Friday 6 July 2007

Inconsistent sizing strikes again.

It might be tempting to think that inconsistent sizing of women's clothes is something that happens only in the high street shops, and that by making your own clothes, you would render yourself immune to it.

Not so.

This afternoon, I bought this dress pattern. I bought the size range 10-14, as I'm different sizes top and bottom, but a 14 is usually okay in the bust, I can alter the waist, and this dress is very full, so the hip measurement wasn't a worry.

According to the body measurements given on the pattern envelope (and shown in the link above), I have a size 12 bust, a size 20 waist and size 18 hips.

According to the finished garment measurements (also given at the link above - scroll down a bit), I would need to make a size 8, in order to avoid being drowned in fabric.

The waist size is not given in the final garment measurements, which is ridiculous given that the dress is fairly fitted at the waist but flared at the hips.

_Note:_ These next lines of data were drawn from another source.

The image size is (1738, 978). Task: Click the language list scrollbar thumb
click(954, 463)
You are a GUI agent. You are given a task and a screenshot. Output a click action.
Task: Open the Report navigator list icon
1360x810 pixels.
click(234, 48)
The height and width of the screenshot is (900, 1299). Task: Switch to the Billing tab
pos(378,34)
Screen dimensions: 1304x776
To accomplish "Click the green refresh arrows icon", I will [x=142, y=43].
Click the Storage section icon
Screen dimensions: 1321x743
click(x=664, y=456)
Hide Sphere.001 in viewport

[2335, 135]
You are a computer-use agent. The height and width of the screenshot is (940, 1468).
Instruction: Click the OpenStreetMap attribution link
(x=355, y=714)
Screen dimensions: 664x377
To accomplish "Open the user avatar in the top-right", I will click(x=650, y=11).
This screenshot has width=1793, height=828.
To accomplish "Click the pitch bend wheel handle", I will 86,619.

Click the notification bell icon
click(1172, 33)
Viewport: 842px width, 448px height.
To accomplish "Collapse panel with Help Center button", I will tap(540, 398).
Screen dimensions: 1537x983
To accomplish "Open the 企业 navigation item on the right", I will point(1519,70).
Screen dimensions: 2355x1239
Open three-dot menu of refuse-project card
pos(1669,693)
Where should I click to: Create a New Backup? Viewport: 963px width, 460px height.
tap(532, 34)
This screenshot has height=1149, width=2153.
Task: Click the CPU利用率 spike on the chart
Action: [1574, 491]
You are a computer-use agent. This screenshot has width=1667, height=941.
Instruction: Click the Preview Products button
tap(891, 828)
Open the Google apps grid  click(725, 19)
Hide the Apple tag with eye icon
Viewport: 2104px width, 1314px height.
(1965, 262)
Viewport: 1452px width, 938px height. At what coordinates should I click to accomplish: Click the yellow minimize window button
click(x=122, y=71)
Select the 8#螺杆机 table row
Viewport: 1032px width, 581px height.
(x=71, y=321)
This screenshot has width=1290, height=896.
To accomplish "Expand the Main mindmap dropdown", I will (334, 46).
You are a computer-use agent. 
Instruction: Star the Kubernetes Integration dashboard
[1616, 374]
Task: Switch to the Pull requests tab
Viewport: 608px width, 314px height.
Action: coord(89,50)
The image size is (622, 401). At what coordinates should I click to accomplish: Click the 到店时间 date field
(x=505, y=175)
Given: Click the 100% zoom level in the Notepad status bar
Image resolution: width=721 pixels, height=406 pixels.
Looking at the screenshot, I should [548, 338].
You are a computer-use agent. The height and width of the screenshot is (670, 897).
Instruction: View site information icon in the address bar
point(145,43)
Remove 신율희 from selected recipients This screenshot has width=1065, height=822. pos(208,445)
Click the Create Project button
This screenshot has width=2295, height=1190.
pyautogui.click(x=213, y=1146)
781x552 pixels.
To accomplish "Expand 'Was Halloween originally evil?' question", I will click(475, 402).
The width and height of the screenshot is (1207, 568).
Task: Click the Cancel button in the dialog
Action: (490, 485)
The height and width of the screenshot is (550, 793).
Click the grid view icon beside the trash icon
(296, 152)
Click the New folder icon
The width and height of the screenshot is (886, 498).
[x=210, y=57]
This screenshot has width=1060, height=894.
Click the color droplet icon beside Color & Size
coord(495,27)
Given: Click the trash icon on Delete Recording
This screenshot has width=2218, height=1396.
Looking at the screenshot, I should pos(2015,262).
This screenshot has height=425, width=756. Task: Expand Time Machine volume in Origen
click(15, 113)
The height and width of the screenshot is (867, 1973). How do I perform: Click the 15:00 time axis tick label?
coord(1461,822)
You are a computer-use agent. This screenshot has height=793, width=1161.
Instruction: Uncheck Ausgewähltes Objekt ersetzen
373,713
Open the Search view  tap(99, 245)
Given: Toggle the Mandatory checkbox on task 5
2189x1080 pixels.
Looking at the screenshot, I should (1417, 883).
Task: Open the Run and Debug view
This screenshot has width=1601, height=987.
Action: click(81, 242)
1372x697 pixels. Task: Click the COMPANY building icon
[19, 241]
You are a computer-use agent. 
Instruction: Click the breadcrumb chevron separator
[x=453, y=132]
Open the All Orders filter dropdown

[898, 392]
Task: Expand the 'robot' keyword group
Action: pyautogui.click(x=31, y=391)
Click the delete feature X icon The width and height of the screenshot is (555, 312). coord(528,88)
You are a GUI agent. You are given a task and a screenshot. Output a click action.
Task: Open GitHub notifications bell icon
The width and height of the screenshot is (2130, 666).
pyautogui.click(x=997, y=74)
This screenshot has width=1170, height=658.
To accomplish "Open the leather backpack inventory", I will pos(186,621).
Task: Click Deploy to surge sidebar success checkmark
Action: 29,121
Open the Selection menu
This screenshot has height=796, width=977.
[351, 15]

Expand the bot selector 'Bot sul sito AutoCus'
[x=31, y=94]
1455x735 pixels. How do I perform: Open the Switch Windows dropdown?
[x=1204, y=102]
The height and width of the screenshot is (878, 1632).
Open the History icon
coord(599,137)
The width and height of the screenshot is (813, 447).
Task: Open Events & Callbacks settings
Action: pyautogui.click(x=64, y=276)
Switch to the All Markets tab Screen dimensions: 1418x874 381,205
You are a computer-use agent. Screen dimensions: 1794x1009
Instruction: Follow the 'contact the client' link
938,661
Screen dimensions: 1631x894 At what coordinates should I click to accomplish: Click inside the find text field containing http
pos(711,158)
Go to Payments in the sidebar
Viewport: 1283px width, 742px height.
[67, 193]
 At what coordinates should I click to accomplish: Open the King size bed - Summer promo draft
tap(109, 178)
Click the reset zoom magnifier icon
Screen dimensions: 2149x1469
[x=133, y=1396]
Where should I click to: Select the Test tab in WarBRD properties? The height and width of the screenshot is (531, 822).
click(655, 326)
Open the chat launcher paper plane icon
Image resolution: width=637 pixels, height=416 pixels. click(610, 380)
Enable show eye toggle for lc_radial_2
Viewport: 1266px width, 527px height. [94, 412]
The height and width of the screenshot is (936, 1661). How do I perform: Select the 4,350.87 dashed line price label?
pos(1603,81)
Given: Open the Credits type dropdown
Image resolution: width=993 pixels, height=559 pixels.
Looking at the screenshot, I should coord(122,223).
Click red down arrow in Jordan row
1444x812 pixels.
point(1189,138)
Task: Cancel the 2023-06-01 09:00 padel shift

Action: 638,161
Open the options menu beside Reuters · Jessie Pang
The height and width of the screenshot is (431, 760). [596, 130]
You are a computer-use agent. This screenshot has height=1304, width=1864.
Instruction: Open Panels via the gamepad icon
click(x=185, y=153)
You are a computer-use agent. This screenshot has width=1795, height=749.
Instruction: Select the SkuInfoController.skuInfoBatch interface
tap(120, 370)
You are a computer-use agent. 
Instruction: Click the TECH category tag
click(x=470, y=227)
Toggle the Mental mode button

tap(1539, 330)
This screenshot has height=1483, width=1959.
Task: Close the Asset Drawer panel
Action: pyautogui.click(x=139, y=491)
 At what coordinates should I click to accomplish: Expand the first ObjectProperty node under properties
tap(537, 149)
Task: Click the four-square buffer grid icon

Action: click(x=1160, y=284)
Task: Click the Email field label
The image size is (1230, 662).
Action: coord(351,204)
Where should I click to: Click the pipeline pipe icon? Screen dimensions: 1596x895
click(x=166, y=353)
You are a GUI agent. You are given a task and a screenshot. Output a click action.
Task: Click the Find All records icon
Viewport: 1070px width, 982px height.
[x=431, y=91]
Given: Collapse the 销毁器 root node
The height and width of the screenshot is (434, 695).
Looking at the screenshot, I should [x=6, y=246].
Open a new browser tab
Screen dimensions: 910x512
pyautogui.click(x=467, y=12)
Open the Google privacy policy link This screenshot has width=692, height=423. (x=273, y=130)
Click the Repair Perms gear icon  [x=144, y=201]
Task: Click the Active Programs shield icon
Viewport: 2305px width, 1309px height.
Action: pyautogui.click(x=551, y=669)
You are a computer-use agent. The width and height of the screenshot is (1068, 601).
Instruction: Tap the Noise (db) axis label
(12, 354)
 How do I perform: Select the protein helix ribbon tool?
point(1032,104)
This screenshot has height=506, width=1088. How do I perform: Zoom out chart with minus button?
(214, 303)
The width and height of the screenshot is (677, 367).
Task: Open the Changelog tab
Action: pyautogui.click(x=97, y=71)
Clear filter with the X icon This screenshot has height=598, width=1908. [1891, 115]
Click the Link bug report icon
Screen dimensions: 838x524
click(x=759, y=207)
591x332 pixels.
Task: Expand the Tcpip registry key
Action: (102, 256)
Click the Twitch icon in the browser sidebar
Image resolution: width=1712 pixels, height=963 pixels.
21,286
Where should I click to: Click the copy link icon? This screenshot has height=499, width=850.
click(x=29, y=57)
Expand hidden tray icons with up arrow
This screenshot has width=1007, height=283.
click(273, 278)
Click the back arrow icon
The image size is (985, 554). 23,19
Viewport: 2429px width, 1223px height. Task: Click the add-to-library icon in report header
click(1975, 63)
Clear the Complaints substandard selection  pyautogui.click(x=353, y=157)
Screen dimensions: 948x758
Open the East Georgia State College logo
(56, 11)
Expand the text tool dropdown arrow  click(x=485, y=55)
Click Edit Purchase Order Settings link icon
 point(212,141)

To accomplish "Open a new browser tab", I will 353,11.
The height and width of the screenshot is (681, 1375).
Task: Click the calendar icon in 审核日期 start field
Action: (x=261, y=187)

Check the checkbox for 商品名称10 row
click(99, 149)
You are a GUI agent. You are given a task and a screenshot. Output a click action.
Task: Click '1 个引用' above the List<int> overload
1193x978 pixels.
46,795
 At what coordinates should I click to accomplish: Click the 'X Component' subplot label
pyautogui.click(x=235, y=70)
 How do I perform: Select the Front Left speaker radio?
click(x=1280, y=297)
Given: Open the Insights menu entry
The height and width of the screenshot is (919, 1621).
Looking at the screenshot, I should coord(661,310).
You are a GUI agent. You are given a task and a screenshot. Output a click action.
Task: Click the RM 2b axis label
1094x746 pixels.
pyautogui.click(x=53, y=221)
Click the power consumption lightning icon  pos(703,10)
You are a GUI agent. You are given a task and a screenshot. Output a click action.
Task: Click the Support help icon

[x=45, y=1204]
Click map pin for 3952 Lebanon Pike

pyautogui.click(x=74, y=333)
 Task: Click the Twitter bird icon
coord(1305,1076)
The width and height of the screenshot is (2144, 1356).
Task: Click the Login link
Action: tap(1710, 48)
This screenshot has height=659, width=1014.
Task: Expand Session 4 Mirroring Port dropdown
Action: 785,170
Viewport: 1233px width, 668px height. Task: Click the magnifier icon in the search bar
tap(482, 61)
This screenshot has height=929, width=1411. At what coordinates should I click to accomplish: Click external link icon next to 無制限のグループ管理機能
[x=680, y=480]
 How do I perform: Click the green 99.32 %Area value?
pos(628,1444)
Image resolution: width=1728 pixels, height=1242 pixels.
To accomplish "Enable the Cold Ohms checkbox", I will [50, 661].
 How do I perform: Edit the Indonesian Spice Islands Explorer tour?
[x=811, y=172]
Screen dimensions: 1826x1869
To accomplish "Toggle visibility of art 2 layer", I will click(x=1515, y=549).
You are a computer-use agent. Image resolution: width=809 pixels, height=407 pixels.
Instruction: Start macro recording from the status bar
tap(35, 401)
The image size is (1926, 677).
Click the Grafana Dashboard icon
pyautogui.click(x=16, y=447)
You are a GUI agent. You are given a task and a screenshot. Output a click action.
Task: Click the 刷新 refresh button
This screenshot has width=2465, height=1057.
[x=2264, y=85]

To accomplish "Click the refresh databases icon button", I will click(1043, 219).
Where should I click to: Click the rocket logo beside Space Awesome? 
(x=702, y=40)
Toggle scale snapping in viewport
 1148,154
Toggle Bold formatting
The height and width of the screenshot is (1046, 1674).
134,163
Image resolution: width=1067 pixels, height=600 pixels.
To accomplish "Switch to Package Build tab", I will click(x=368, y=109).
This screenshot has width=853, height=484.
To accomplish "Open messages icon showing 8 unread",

Obviously every garment has a certain amount of design ease built in - a size 12 baggy jumper will be several inches larger than a size 12 fitted t-shirt, for example. But this doesn't strike me as a particularly roomy style of dress, so why on earth are the finished measurements allowing up to 4½" of ease above the given body measurements? It's not even consistent there either - the ease is 4½" for the size 8, and 3½" for all the other sizes.

Honestly.

No wonder it's so difficult to find (or even make!) clothes that fit.